As mentioned earlier (Figure 8), the strong loss-of-function allele, dcp1-43, caused only a slight increase in the accumulation of CYH2 pre-mRNA compared to the wild type, unlike all the other strong loss-of-function alleles, dcp1-7, -34, -2, and -44, which resulted in a substantial increase in accumulation of the CYH2 pre-mRNA. At the present time, we do not know if this is because the mutations borne by this allele (dcp1-43) affect features of the decapping enzyme that are specifically required for deadenylation-dependent decapping (normal mRNA decay). Further work will be needed to resolve this issue.

	DISCUSSION

TOP ABSTRACT MATERIALS AND METHODS RESULTS DISCUSSION LITERATURE CITED

Identification of residues important for Dcp1p activity:
In this work, we have identified several residues that are important for the ability of the decapping enzyme to function. The strongest effects were seen with the mutation of arginine at position 70 (dcp1-34) and with the dcp1-2 mutant, in which Arg29 and Asp31 were both changed to alanine residues. The dcp1-34 mutant was defective in decapping in vivo at all temperatures tested, with only a very small amount of mRNA turnover observed at 18°. The dcp1-2 mutant was more strikingly temperature sensitive in its function and showed little difference from the wild type at a low temperature, yet it was phenotypically similar to a null mutant at 36°. In addition to their strong in vivo phenotypes, both dcp1-2 and dcp1-7 produced proteins that were defective in enzymatic activity when purified. This observation indicated that these residues were critical for the enzyme's function. Interestingly, both Arg70 and Asp31 are conserved among a family of related ORFs in the database with homology to the DCP1 sequence (S. MIAN and R. PARKER, unpublished data). One potential role for these conserved arginine and aspartic residues is to be involved in recognition of the substrate. This possibility is suggested by studies on the cytoplasmic cap-binding protein and the viral cap recognition protein, which show that Arg and Asp residues are involved in recognizing the cap moiety. For example, in both proteins, acidic amino acid residues form hydrogen bonds with the N1 and N2 positions of the 7-methylguanine through their side chain carboxyl oxygens (HODEL et al. 1997 ; MARCOTRIGIANO et al. 1997 ). Similarly, the - and ß-phosphate oxygens of m7GDP interact with an Arg and a Lys residue of eIF4E (MARCOTRIGIANO et al. 1997 ). Thus, in Dcp1p, Arg29, Asp31, and Arg70 could have analogous roles. Alternatively, these two residues could play an important but not absolutely required role in the catalytic mechanism of the decapping enzyme.

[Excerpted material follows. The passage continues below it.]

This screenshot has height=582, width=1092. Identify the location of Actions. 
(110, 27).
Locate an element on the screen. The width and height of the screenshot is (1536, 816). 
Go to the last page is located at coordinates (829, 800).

A second set of interesting residues are the aromatic residues, Trp56, Trp204, and Tyr47, each of which causes a partial loss of function when changed to alanine. These residues are also conserved among the family of related ORFs in the database with homology to DCP1. Furthermore, the importance of such aromatic residues is underscored by the fact that both the cap-binding protein eIF4E and the vaccinia virus cap-specific methyltransferase have been shown to interact with the cap structure by stacking the aromatic ring of 7-methyl guanine between the ring structures of their conserved aromatic amino acid residues, and that the methyl group specificity has at least partly been attributed to such a stacking interaction (HODEL et al. 1997 ; MARCOTRIGIANO et al. 1997 ; MATSUO et al. 1997 ). This raises the possibility that these aromatic residues in yeast Dcp1p may have similar functions.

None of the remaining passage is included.